◆ **Your goal**
The expected response is the entire set of entries, copied exactly.
:::::
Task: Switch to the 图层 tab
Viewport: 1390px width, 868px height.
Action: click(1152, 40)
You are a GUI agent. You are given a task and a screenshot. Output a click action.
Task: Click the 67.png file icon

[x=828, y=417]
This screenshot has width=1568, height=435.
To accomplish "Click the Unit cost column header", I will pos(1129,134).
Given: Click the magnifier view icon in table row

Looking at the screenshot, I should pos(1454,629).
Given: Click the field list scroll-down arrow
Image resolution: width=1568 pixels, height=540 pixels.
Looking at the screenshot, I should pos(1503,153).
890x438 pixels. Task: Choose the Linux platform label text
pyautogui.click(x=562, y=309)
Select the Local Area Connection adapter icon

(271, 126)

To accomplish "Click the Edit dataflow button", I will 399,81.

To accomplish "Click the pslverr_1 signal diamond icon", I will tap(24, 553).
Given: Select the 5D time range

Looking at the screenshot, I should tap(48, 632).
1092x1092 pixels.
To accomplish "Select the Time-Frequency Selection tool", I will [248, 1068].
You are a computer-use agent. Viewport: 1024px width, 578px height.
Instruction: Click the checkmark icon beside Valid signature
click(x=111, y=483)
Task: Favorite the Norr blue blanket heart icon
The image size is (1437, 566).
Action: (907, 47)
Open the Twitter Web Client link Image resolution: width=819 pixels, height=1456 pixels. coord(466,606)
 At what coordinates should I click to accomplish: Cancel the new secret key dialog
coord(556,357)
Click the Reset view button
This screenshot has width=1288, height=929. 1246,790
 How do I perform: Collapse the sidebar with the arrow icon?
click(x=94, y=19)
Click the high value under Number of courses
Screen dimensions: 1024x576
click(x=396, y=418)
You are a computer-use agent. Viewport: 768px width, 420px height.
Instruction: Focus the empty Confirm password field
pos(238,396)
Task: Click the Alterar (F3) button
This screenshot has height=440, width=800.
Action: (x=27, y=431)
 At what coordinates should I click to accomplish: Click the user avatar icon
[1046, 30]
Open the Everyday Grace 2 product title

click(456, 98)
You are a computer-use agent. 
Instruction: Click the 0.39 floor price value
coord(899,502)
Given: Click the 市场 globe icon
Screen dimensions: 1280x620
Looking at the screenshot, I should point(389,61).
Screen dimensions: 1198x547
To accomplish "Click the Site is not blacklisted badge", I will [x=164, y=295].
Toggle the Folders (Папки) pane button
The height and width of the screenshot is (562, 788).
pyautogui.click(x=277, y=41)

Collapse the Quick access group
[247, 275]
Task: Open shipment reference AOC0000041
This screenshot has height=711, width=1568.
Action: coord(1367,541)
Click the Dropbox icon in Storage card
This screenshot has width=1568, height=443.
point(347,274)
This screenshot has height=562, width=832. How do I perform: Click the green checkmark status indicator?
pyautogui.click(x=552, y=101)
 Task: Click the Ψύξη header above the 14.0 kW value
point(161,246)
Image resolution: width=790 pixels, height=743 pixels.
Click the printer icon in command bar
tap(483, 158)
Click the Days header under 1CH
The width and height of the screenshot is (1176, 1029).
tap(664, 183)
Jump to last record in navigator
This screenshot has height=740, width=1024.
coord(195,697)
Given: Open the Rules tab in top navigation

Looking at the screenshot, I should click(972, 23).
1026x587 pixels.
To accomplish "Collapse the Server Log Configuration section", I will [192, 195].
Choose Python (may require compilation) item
:::::
◆ **Exercise answer**
Task: Switch to the 图层 tab
Viewport: 1390px width, 868px height.
Action: click(1152, 40)
You are a GUI agent. You are given a task and a screenshot. Output a click action.
Task: Click the 67.png file icon

[x=828, y=417]
This screenshot has width=1568, height=435.
To accomplish "Click the Unit cost column header", I will pos(1129,134).
Given: Click the magnifier view icon in table row

Looking at the screenshot, I should pos(1454,629).
Given: Click the field list scroll-down arrow
Image resolution: width=1568 pixels, height=540 pixels.
Looking at the screenshot, I should pos(1503,153).
890x438 pixels. Task: Choose the Linux platform label text
pyautogui.click(x=562, y=309)
Select the Local Area Connection adapter icon

(271, 126)

To accomplish "Click the Edit dataflow button", I will 399,81.

To accomplish "Click the pslverr_1 signal diamond icon", I will tap(24, 553).
Given: Select the 5D time range

Looking at the screenshot, I should tap(48, 632).
1092x1092 pixels.
To accomplish "Select the Time-Frequency Selection tool", I will [248, 1068].
You are a computer-use agent. Viewport: 1024px width, 578px height.
Instruction: Click the checkmark icon beside Valid signature
click(x=111, y=483)
Task: Favorite the Norr blue blanket heart icon
The image size is (1437, 566).
Action: (907, 47)
Open the Twitter Web Client link Image resolution: width=819 pixels, height=1456 pixels. coord(466,606)
 At what coordinates should I click to accomplish: Cancel the new secret key dialog
coord(556,357)
Click the Reset view button
This screenshot has width=1288, height=929. 1246,790
 How do I perform: Collapse the sidebar with the arrow icon?
click(x=94, y=19)
Click the high value under Number of courses
Screen dimensions: 1024x576
click(x=396, y=418)
You are a computer-use agent. Viewport: 768px width, 420px height.
Instruction: Focus the empty Confirm password field
pos(238,396)
Task: Click the Alterar (F3) button
This screenshot has height=440, width=800.
Action: (x=27, y=431)
 At what coordinates should I click to accomplish: Click the user avatar icon
[1046, 30]
Open the Everyday Grace 2 product title

click(456, 98)
You are a computer-use agent. 
Instruction: Click the 0.39 floor price value
coord(899,502)
Given: Click the 市场 globe icon
Screen dimensions: 1280x620
Looking at the screenshot, I should point(389,61).
Screen dimensions: 1198x547
To accomplish "Click the Site is not blacklisted badge", I will [x=164, y=295].
Toggle the Folders (Папки) pane button
The height and width of the screenshot is (562, 788).
pyautogui.click(x=277, y=41)

Collapse the Quick access group
[247, 275]
Task: Open shipment reference AOC0000041
This screenshot has height=711, width=1568.
Action: coord(1367,541)
Click the Dropbox icon in Storage card
This screenshot has width=1568, height=443.
point(347,274)
This screenshot has height=562, width=832. How do I perform: Click the green checkmark status indicator?
pyautogui.click(x=552, y=101)
 Task: Click the Ψύξη header above the 14.0 kW value
point(161,246)
Image resolution: width=790 pixels, height=743 pixels.
Click the printer icon in command bar
tap(483, 158)
Click the Days header under 1CH
The width and height of the screenshot is (1176, 1029).
tap(664, 183)
Jump to last record in navigator
This screenshot has height=740, width=1024.
coord(195,697)
Given: Open the Rules tab in top navigation

Looking at the screenshot, I should click(972, 23).
1026x587 pixels.
To accomplish "Collapse the Server Log Configuration section", I will [192, 195].
Choose Python (may require compilation) item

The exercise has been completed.